Per contro, una soluzione come quella perorata da parte ricorrente, che cioè consentisse al creditore già insinuato e al quale non sia stata comunicata la dichiarazione di esecutività dello stato passivo di proporre ulteriori istanze di ammissione oltre il termine e senza l’osservanza dei presupposti di cui all’art. 101, comma 4°, l. fall., introdurrebbe all’evidenza una palese disparità di trattamento tra creditori non ancora insinuati e creditori già insinuati, riservando per di più a questi ultimi un ingiustificato miglior trattamento, laddove la logica del sistema, come correttamente rilevato dal Tribunale, induce piuttosto a ritenere che ben più rigorosa debba essere la prova richiesta a costoro circa la natura incolpevole del ritardo.
Dovendo pertanto ritenersi che la violazione dell’obbligo di cui all’art. 97, l. fall., non modifica in alcun modo la rigorosa disciplina dei termini processuali quanto alla proposizione delle domande c.d. tardive ex art. 101, comma 1°, l. fall., né di quelle c.d. ultratardive, ove rispettose dei limiti temporali fissati dall’ultimo comma della medesima disposizione, deve concludersi che l’eventuale omessa comunicazione ex art. 97 l. fall., lungi dall’impedire comunque il decorso del termine di cui all’art. 101, comma 1°, l. fall., consente solo di riconoscere al creditore, che non lo abbia rispettato per causa a lui non imputabile, la facoltà di essere rimesso in termini per la proposizione della domanda ivi disciplinata o magari di formulare quella cd. ultratardiva, s’intende nei limiti temporali fissati dall’ultimo comma della medesima disposizione (così, in fattispecie analoga, Cass. n. 35248 del 2022, cit.).
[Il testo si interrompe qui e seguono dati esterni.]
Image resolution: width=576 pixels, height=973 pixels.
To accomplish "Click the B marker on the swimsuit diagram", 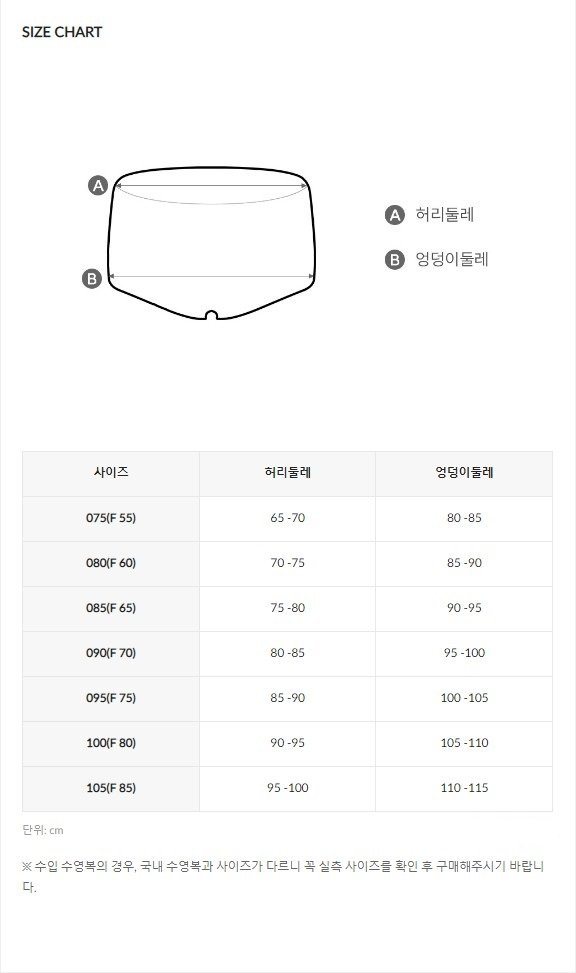I will [92, 278].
E dal momento che la ricorrenza delle condizioni di non imputabilità è stata, come detto, esclusa dal Tribunale, il ricorso va conclusivamente rigettato, nulla dovendo pronunciarsi sulle spese del giudizio di legittimità per non avere la parte intimata svolto alcuna attività difensiva.
Tenuto conto del rigetto del ricorso, sussistono i presupposti processuali per il versamento, da parte del ricorrente, dell’ulteriore importo a titolo di contributo unificato pari a quello, ove dovuto, previsto per il ricorso.
P.Q.M.
Rigetta il ricorso.
Ai sensi dell’art. 13, comma 1-quater, d.P.R. n. 115/2002, dà atto della sussistenza dei presupposti processuali per il versamento da parte del ricorrente dell’ulteriore importo a titolo di contributo unificato pari a quello, ove dovuto, per il ricorso, a norma del comma 1-bis dello stesso art. 13.